小児科医が医者の「悪い知らせ」を悟った瞬間

転移性の大腸がんとの闘病6年で見えたこと

診察室で「悪い知らせ」を察したキャリア25年の小児科医。闘病6年で見えたことは……(写真:andrei_r/iStock)

悪い知らせが待っている──がんの主治医が看護師を連れて診察室に入ってきたのを見て、私は察した。新入りの看護師にシステムの説明をしているところだと医師は言ったが、転移性の大腸がんを診てもらうようになって6年以上、彼が誰かを伴って診察室に入ってきたことなどこれまで一度もなかった。看護師を連れてきたのは、悪い知らせをどう伝えるのか教えるためだ。

私もキャリア25年の小児科医だから、そういう場合の決まりごとは承知している。静かな部屋を選び、率直に伝えること。相手が黙りこくっても受け入れること。ティッシュペーパーと水の入ったコップを用意すること。
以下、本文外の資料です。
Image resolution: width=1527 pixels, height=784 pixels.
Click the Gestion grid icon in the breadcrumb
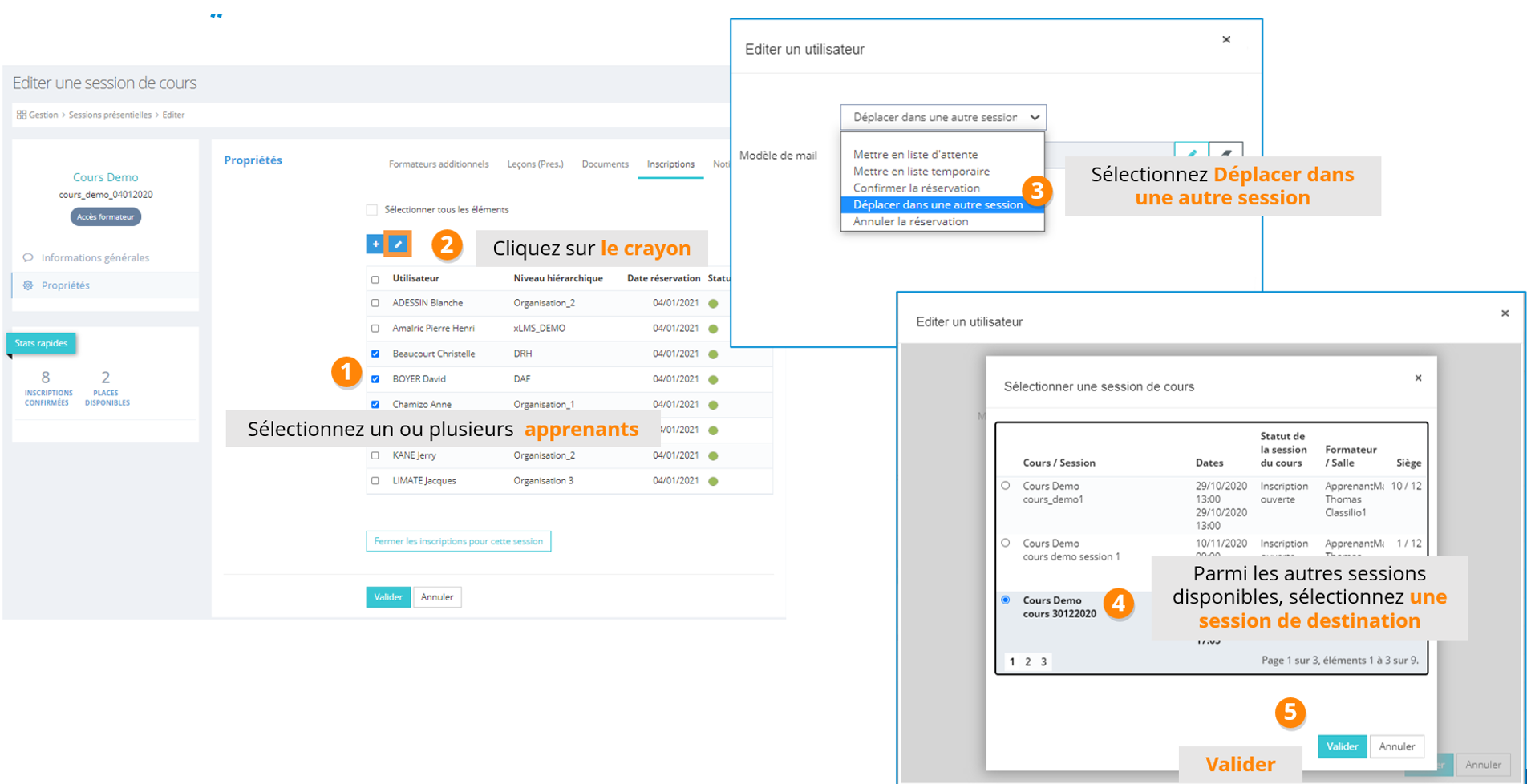pyautogui.click(x=22, y=115)
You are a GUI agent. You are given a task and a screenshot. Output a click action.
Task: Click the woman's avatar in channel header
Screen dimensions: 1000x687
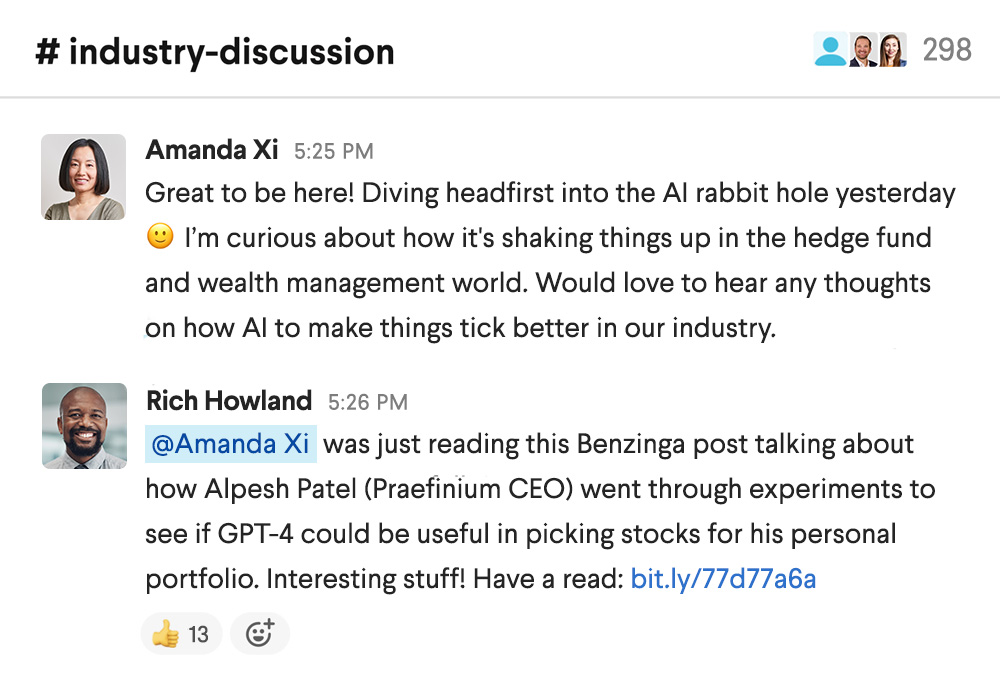click(892, 50)
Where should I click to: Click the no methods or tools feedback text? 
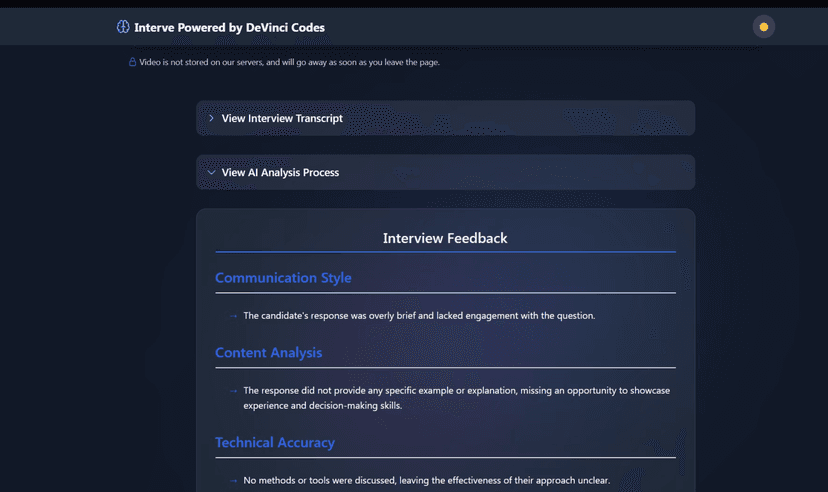[426, 481]
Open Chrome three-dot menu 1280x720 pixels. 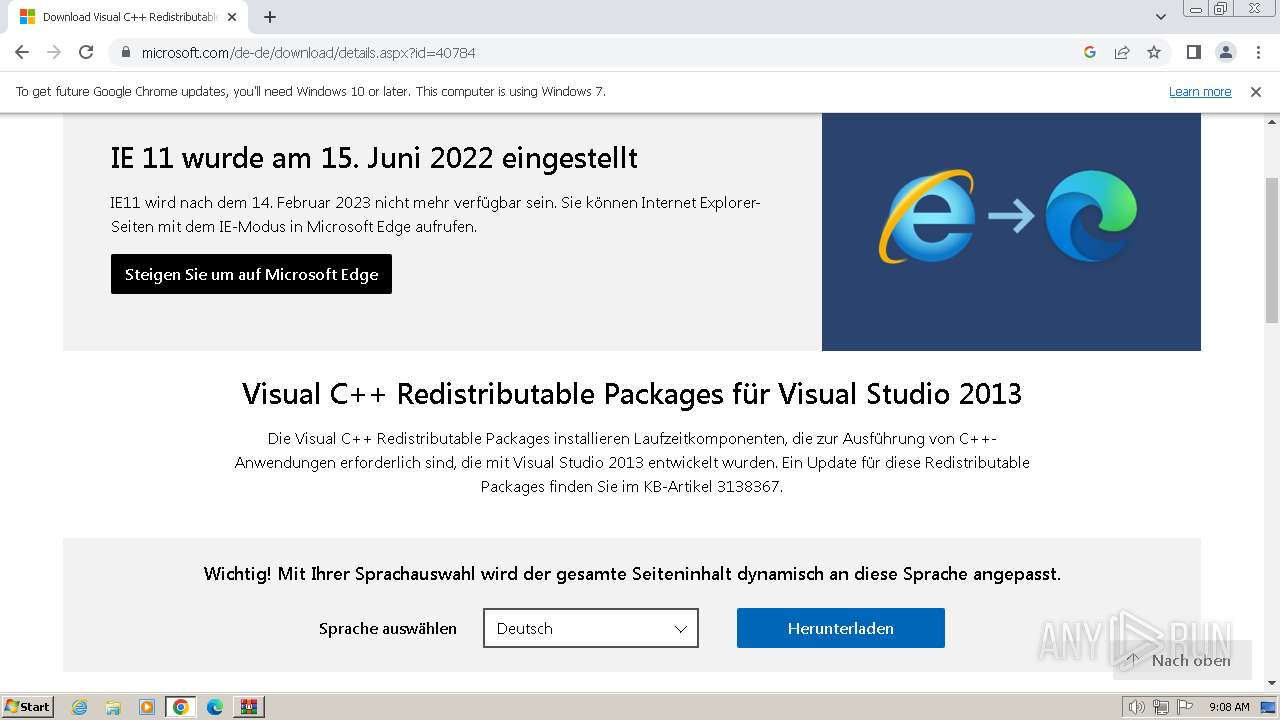tap(1258, 52)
家族が質問する時間を取り、できるだけきちんと答えること──。

自分も悪い知らせを伝えてきた

私自身、幼い患者の家族に対し、慢性疾患が見つかったとか病状が深刻だとか、息を引き取ったといった話を伝えなければならない場面は何度もあった。そして今、私の主治医はコンピューターと向かい合っていた椅子を回転させ、私のほうへと向かせる。そして腰を下ろすと私と目を合わせ、そばにあるティッシュの箱をちらりと見る。

看護師は医師のすぐ後ろに立ち、体重を片足にかけてはもう片足に移すというのを繰り返している。私は診察台に腰掛ける。2人の友だちも両脇に座り、手を握ってくれる。

肝臓で新しい腫瘍が大きくなっていると主治医は言う。腫瘍はカルシウムに覆われた状態で何年もの間、潜伏していたのだが、がん細胞がその殻を破って飛び出してきたのだ。まだひどい状態にはなっていないし、検査値もバイタルサインも正常だ。だが新たに肝臓に腫瘍が見つかったということは、化学療法はもはや役に立っていないということを意味する。

私はほんの少しの間、患者の立場から一歩踏み出して医師の立場になり、悪い知らせを伝える主治医の腕前は大したものだと感心する。質問はないかと尋ねてくれるし、黙りこんでも許してくれる。私の目から涙があふれると、黙ってティッシュの箱を手渡してくれる。